[DIRECTIONS FOR THIS TASK]: Quote the lines below exactly, from the one that holds "Image resolution: width=868" through the final line of the records, and only those.

[DATA FOR THIS EXERCISE]:
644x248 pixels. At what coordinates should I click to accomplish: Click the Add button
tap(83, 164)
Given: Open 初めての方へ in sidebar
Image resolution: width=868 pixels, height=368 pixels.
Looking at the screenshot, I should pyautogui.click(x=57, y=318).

[COMPLETED EXERCISE]:
Image resolution: width=868 pixels, height=368 pixels.
Looking at the screenshot, I should pyautogui.click(x=57, y=318).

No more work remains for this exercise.